Não podemos ter a ilusão de que tudo irá mudar ou de que todas as marcas e pessoas serão iguais. “O fast food não vai deixar de existir, assim como a comida saudável”, diz Carvalhal. “Nós somos diversos, com diferentes realidades e níveis de consciência, então sempre teremos de tudo. Mas isso não pode ser uma justificativa para não tentar melhorar a consciência das pessoas e as formas de produzir e organizar essa grande indústria.”
Para ele, não basta somente mudar a lógica de produção e a matéria- prima, mas sim o sistema de comunicação.
“Precisamos repensar a lógica de disseminação de tendências com a intenção de que todas as pessoas troquem de roupa a todo momento e se vistam todas iguais, de acordo com o que alguém está ditando ou que está no hype”.

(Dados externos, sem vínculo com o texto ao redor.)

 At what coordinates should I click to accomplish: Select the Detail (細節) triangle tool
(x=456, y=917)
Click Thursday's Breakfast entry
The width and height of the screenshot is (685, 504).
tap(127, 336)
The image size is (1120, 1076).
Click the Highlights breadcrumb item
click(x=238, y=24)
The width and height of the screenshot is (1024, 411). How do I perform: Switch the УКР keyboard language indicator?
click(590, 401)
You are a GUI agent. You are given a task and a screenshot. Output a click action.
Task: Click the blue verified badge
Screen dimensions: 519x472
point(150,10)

Enquanto a produção cultural alimentar essa lógica, empresas como a Shein, que dão acesso a isso de forma barata, fácil e descomplicada, continuarão existindo. “O problema não está só centralizado na marca e em seus compradores”, destaca Carvalhal. “Eles fazem parte da engrenagem que alimenta e estimula o desejo de trocar de roupa toda hora, seguindo algo que está sendo ditado por alguém e que deve se tornar o uniforme por determinada época. Antes era por uma estação e agora dura uma festa, um final de semana.”

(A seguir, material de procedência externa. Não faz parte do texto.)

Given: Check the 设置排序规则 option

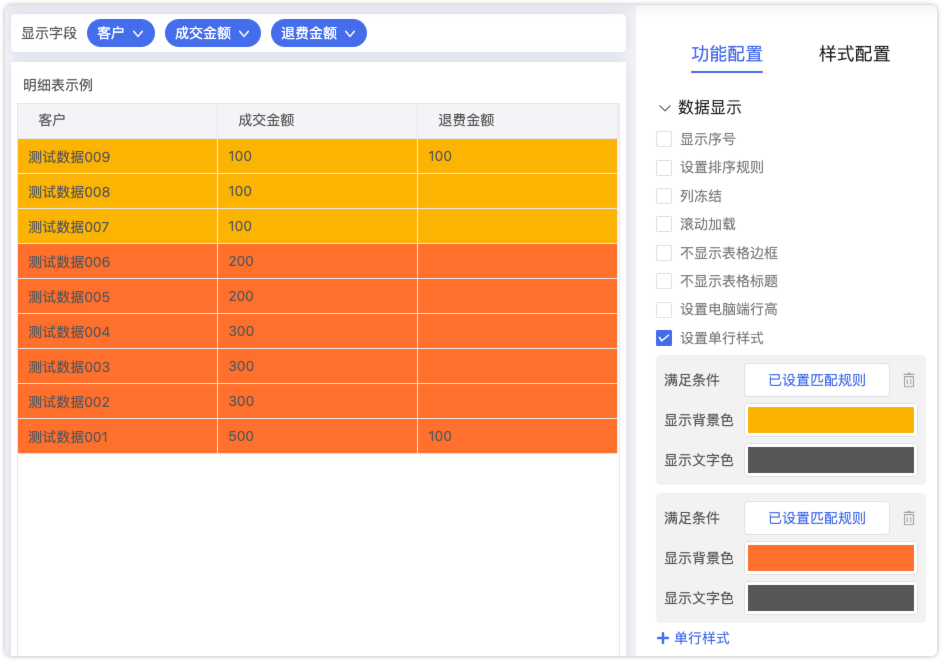Looking at the screenshot, I should [x=664, y=167].
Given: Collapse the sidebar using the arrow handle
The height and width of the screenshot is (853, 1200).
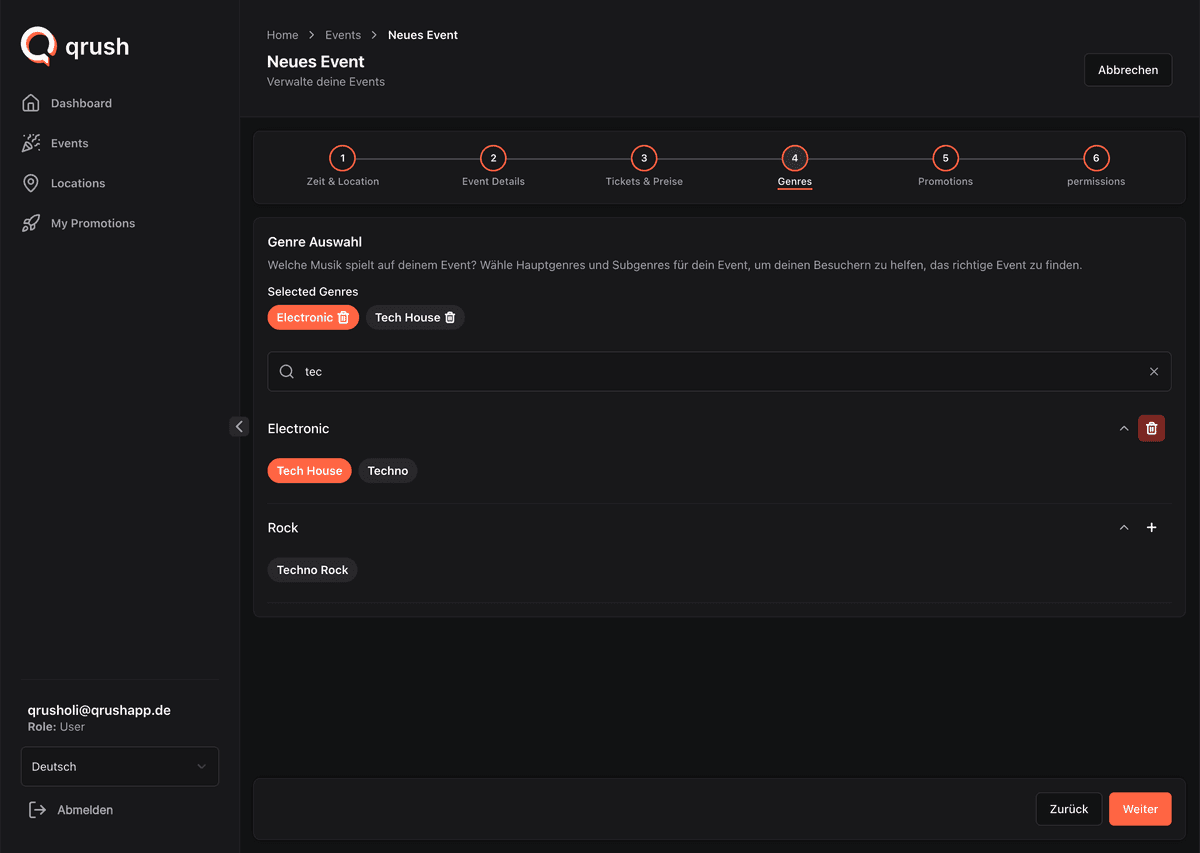Looking at the screenshot, I should [x=239, y=426].
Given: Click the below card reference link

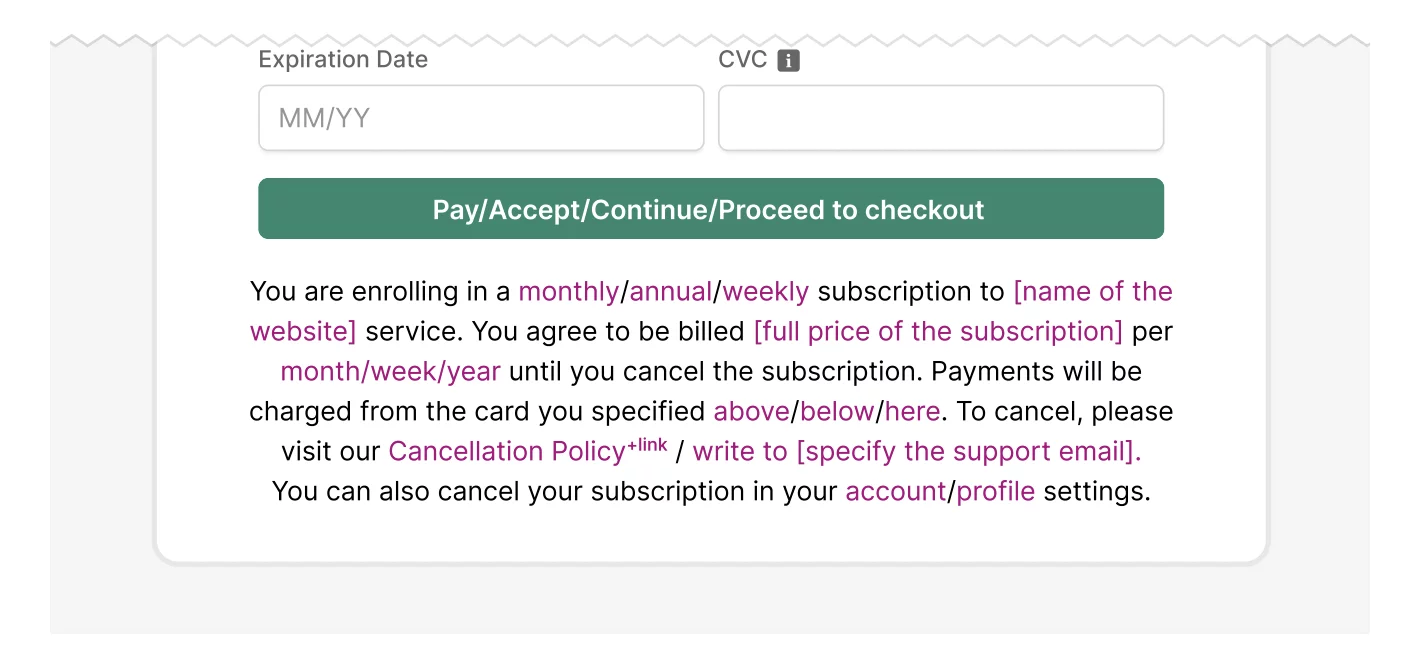Looking at the screenshot, I should tap(834, 411).
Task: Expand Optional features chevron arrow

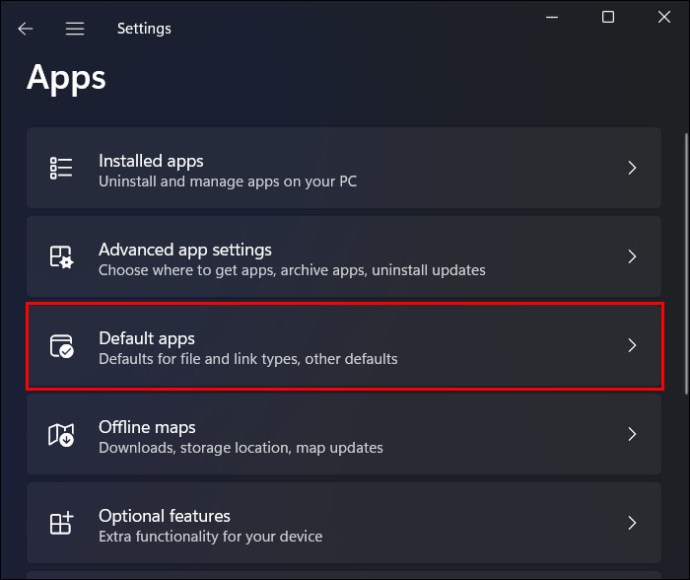Action: coord(632,523)
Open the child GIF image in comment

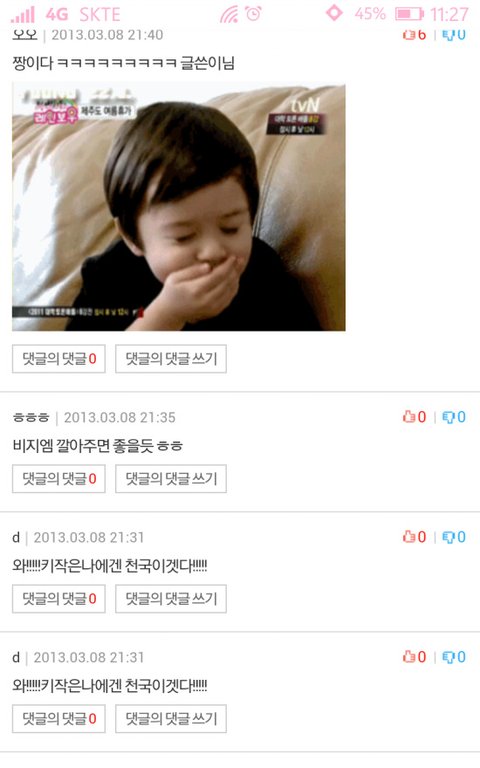pos(179,207)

Também é importante olhar para outras questões sociais que atravessam a indústria, como a diversidade e a distribuição de renda. “As marcas precisam melhorar nesse sentido, se abrindo para os diferentes tamanhos de corpos e estilos”, afirma Carvalhal. “E é necessário lutar por justiça social e equiparação de renda para que mais pessoas tenham poder de compra e possam escolher o que querem, em vez de recorrer a marcas posicionadas como alternativas ou soluções para esses problemas financeiros e de corpos.”
O caminho é longo quando se trata de um sistema extremamente estruturado e que funciona há muito tempo, com diversos padrões e lógicas. “Não vamos mudar a mentalidade e os hábitos de comportamento das pessoas de uma hora para outra”, pontua Carvalhal.
Nem tudo está perdido e mudanças estão de fato acontecendo. “Sinto que as pessoas estão cada vez mais conscientes e muitas empresas querem melhorar.” Para o especialista, esse é um momento decisivo da humanidade e vai além da moda. “Tem a ver com estarmos sentindo na pele, literalmente, o que há anos avisaram que seria uma consequência dos impactos da ação humana na Terra e do nosso estilo de vida, que é insustentável.”
O aumento da temperatura do planeta é também uma consequência da cadeia fast fashion, uma vez que grande parte das roupas feitas no mundo é de poliéster, que tem como origem a indústria do petróleo, uma das que mais colaboram com o aquecimento global.
“As pessoas estão percebendo que isso se reflete nas ondas de calor e no aumento das contas de luz e água, entre outros impactos”, diz Carvalhal. “Agora temos a possibilidade de fazer com que mais pessoas e organizações despertem, e a gente talvez consiga virar esse jogo não só para ter um futuro na moda, mas como humanidade.”
Enquanto isso, a tecnologia continuará evoluindo rumo à hiperconectividade. “Já é possível acompanhar na clínica os sintomas desse quadro: cansaço, problemas posturais, dores de cabeça, desconforto nos olhos, aumento da ansiedade, medo de ficar desconectado ou esquecido, sentimento de vazio, solidão e desamparo”, conta Rebecca Freire.
Mesmo assim, há esperança para o futuro. “Apesar do cenário pessimista, acredito na cura pela palavra e na sustentação de espaços de reinvenção de nós mesmos por meio da linguagem: nos divãs, na arte ou na cultura”, defende ela.
A solução é continuar investindo na construção de laços sociais, mesmo que a conjuntura histórica, econômica, tecnológica e política seja outra. “Como trouxe Freud em 1914, no texto ‘Introdução ao narcisismo’: em última análise, precisamos amar para não adoecer”, arremata Rebecca.